=== Records for this task ===
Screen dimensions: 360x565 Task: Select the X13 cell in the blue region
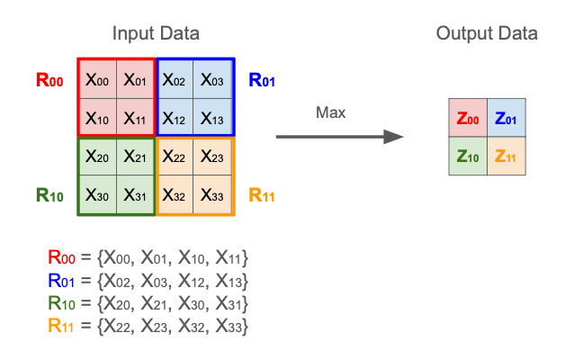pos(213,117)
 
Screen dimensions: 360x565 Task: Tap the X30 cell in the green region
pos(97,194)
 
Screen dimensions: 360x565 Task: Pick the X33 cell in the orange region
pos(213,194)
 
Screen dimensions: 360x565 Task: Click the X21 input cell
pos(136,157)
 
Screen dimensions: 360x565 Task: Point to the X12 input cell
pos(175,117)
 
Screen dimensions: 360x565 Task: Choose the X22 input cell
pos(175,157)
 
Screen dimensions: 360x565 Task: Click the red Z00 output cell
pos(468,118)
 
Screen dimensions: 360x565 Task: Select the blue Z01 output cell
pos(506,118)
===
=== Records for this task ===
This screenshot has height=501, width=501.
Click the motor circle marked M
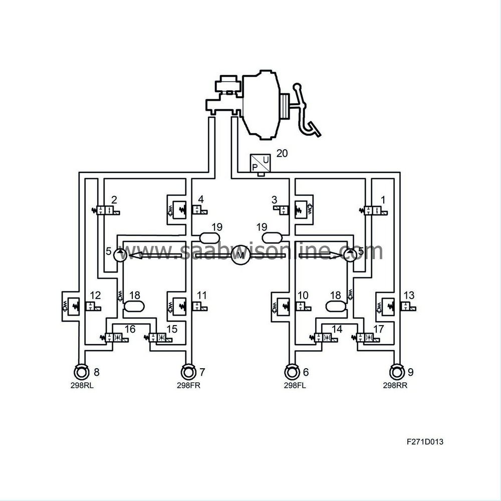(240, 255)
===
=== Records for this task ===
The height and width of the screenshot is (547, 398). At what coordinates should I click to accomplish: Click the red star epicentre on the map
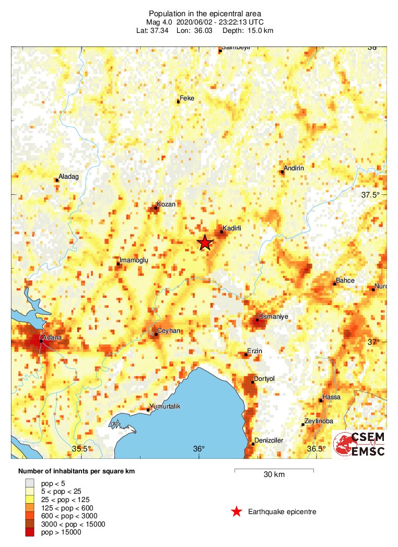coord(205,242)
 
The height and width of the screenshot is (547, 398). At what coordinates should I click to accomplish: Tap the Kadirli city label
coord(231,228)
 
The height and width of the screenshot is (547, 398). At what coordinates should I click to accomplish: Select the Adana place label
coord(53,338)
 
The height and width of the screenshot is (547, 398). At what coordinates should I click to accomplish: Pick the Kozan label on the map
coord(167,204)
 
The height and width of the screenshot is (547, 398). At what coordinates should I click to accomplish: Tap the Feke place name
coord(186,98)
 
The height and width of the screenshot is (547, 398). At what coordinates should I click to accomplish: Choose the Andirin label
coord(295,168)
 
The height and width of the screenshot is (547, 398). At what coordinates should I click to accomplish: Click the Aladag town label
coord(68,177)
===
Written task ▸ Please scale the data from "Screen dimensions: 360x565 Task: Click the red" down to "pos(506,118)", both ends included. Reproduce those lines in full, multiplying only the click coordinates in the answers by 1.55 and rounding each to a whole number, with halves rounded up.

Result ▸
Screen dimensions: 360x565 Task: Click the red Z00 output cell
pos(725,183)
 
Screen dimensions: 360x565 Task: Select the blue Z01 output cell
pos(784,183)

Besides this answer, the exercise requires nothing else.